Different types of sexual abuse involve non-consensual, forced physical sexual behavior such as rape or sexual assault, psychological forms of abuse, such as verbal sexual behavior or stalking, or the use of a position of trust for sexual purposes.

Types

Spousal sexual abuse

Spousal abuse is the term applied to the specific form of domestic violence, where physical or sexual abuse is perpetrated by one spouse upon another. Frequently this involves forced sex (spousal rape) upon a spouse without their consent. [1]

Sexual abuse of minors

In the majority of cultures and countries, sex is legal and acceptable only if both parties give consent. The age of consent, that is, the age at which the law presumes a person has the physical, emotional and sexual maturity to make an informed adult decision to enter into sexual activity, differs from jurisdiction to jurisdiction, from a low teenage in Italy and Spain to a mid to high teens age elsewhere, for example 16 in the United Kingdom, 17 in Ireland, 18 in India. (Some states also provide different ages of consent for homosexual boys as against heterosexual boys and girls.) Yet separately the law may specify a different age where a teenager ceases to be a child and becomes an adult. As a result, where a difference exists, it may be perfectly legal to have sex with a child where the individual, though still deemed a child in law, is above the age of consent specified in local legislation. In most cases, the age of consent and statutory rape laws aim at protecting children and teenagers from exploitation, particularly physical or psychological exploitation involving sexual behavior.

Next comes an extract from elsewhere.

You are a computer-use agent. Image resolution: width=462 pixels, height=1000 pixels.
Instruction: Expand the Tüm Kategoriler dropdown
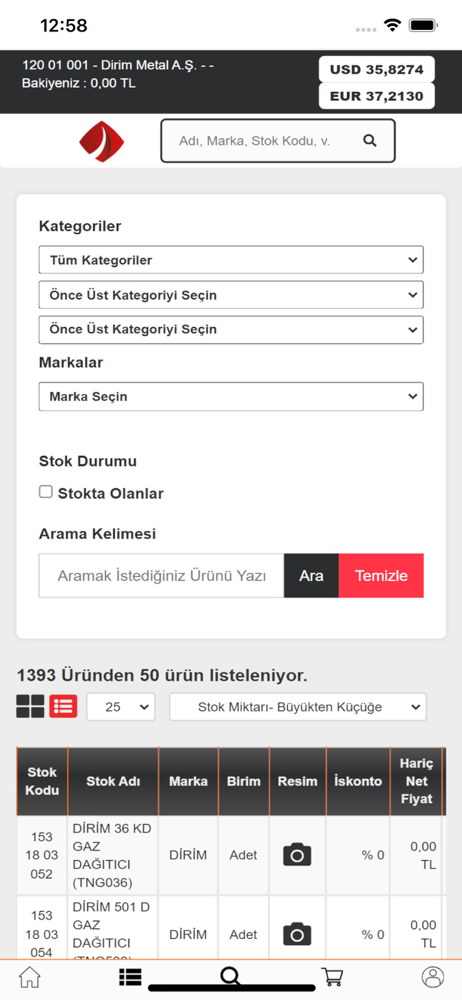coord(231,260)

Child sexual abuse is an umbrella term describing criminal and civil offenses in which an adult engages in sexual activity with a minor or exploits a minor for the purpose of sexual gratification.[1] This term includes a variety of sexual offenses, including rape, sexual molestation, or sexual exploitation. Rape occurs when an adult touches a minor for the purpose of sexual gratification; for example, rape, sodomy, and sexual penetration with an object.)[2] Sexual molestation includes offenses in which an adult engages in non-penetrative activity with a minor for the purpose of sexual gratification; for example, exposing a minor to pornography or to the sexual acts of others.[3] Sexual exploitation involves an adult victimizing a minor for advancement, sexual gratification, or profit; for example, prostituting a child,[4] and creating or trafficking in child pornography.[5]

The term "pedophile" is used colloquially to refer to child sexual offenders. However, not all child sexual offenders meet the diagnostic criteria of pedophilia,[6] and not all pedophiles act on their fantasies or urges to engage in sexual activity with children. Law enforcement and legal professionals have begun to use the term predatory pedophile,[7] a phrase coined by children's attorney Andrew Vachss to refer specifically to pedophiles who engage in sexual activity with minors.[8] The term emphasizes that child sexual abuse consists of conduct chosen by the perpetrator.[9]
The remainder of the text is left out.